__Assignment__:
Wherever the string "will" appears in the entries below, return the line that holds it.

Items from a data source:
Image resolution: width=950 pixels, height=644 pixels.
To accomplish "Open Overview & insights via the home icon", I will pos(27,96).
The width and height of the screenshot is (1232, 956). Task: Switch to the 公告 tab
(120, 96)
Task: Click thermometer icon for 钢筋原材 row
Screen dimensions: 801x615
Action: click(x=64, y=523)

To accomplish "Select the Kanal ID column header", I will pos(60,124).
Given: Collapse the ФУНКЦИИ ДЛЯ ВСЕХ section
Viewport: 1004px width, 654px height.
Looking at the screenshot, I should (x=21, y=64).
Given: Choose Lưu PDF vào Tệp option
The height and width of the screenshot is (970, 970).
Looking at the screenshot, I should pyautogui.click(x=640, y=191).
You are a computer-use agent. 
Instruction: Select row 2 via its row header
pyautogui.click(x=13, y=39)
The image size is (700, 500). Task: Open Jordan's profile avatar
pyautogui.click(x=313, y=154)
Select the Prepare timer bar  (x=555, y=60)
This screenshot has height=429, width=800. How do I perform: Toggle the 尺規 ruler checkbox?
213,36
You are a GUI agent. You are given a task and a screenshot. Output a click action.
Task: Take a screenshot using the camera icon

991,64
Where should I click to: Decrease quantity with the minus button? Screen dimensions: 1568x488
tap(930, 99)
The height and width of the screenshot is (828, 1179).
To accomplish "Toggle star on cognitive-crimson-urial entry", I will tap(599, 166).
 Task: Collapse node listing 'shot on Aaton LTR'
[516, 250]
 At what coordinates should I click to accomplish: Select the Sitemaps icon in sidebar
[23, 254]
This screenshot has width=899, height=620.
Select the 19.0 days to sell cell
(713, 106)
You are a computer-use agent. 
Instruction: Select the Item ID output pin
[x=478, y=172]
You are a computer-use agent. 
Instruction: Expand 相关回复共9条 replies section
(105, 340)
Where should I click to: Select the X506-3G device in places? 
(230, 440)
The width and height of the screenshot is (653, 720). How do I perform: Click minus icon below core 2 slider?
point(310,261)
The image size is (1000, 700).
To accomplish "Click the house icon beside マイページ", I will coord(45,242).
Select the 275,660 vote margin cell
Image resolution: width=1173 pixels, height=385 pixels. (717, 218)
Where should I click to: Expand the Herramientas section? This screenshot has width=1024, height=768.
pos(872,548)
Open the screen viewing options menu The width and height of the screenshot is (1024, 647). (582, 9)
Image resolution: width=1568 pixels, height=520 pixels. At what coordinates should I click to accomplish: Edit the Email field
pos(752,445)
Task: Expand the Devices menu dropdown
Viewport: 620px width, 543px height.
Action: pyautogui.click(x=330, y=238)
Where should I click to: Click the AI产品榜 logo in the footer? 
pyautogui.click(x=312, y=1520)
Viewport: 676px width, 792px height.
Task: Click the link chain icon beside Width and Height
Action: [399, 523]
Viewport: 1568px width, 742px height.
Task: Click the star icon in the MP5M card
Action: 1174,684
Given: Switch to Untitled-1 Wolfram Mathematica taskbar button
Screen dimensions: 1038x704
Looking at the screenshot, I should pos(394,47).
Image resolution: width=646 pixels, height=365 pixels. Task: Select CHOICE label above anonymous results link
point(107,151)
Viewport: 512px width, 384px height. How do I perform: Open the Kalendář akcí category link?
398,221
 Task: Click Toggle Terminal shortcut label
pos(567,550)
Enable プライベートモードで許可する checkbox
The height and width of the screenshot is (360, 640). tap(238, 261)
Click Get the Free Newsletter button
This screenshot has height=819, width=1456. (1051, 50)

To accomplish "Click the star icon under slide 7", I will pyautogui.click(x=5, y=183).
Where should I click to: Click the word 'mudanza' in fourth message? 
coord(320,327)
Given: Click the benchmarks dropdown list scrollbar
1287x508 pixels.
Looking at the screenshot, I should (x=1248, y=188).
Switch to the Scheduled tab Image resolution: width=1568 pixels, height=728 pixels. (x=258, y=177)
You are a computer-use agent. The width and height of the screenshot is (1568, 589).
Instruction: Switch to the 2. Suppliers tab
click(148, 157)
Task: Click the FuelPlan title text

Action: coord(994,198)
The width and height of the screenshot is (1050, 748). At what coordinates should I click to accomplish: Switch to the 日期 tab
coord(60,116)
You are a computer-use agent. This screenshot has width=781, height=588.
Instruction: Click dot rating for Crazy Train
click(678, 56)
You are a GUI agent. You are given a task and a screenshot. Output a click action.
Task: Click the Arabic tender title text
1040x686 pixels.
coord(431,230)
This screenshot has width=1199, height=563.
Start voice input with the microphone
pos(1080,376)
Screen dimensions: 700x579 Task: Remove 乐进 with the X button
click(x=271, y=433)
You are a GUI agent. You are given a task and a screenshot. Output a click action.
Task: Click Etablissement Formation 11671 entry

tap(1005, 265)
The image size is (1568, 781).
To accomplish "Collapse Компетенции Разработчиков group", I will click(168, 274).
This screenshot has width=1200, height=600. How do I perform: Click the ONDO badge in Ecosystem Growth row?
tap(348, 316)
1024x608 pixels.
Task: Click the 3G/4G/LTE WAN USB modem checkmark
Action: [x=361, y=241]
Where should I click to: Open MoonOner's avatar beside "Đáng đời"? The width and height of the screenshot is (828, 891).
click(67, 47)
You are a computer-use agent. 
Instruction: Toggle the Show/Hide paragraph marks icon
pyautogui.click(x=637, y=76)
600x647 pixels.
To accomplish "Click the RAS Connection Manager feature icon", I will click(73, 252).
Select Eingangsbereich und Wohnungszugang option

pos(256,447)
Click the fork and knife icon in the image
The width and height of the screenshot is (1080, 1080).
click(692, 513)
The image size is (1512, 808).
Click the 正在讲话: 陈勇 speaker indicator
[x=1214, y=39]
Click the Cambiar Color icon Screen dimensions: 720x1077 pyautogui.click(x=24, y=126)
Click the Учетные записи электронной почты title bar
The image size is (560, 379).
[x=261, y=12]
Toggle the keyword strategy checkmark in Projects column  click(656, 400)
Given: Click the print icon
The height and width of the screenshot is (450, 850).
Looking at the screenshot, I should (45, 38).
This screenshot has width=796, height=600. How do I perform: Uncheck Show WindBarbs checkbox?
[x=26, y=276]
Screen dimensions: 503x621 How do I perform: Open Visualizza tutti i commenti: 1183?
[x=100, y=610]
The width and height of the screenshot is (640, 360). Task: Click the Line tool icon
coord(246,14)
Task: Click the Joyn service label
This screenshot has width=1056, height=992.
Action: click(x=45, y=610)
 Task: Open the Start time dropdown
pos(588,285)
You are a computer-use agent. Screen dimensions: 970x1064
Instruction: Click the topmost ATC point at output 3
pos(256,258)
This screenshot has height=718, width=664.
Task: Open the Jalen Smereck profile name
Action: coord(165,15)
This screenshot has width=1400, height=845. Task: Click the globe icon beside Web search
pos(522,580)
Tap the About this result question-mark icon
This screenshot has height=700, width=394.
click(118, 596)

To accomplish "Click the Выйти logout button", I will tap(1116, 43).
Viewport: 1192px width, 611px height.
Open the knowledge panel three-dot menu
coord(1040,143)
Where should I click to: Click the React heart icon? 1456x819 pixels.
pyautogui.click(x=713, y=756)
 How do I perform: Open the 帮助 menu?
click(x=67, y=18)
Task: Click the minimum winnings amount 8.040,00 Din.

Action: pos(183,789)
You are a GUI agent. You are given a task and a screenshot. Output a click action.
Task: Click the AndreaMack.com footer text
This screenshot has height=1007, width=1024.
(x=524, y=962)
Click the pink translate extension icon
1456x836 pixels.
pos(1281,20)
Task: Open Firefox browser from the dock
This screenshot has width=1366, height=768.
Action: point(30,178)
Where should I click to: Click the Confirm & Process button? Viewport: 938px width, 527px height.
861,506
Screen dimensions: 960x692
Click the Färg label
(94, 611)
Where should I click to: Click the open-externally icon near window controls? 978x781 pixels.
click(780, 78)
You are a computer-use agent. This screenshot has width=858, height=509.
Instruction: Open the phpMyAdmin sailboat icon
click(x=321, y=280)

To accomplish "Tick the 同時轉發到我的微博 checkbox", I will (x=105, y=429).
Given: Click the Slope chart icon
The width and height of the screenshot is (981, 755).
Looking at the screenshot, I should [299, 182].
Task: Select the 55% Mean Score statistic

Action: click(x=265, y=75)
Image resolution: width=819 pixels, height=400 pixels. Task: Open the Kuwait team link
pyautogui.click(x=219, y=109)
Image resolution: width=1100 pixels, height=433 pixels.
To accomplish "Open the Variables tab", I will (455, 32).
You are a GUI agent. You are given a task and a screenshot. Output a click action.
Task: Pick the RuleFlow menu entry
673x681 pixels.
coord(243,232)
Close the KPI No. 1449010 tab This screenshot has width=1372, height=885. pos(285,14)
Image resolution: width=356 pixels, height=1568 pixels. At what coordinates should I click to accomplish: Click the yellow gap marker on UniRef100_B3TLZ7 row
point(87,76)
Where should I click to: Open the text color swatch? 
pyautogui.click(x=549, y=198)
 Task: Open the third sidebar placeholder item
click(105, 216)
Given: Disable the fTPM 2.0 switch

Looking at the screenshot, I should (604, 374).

__Output__:
To accomplish "Open Overview & insights via the home icon", I will pos(27,96).
To accomplish "Select the Kanal ID column header", I will pos(60,124).
To accomplish "Toggle star on cognitive-crimson-urial entry", I will tap(599, 166).
To accomplish "Click the house icon beside マイページ", I will coord(45,242).
To accomplish "Click the star icon under slide 7", I will pyautogui.click(x=5, y=183).
To accomplish "Collapse Компетенции Разработчиков group", I will click(168, 274).
To accomplish "Click the RAS Connection Manager feature icon", I will click(73, 252).
To accomplish "Click the Выйти logout button", I will tap(1116, 43).
To accomplish "Tick the 同時轉發到我的微博 checkbox", I will (x=105, y=429).
To accomplish "Open the Variables tab", I will (455, 32).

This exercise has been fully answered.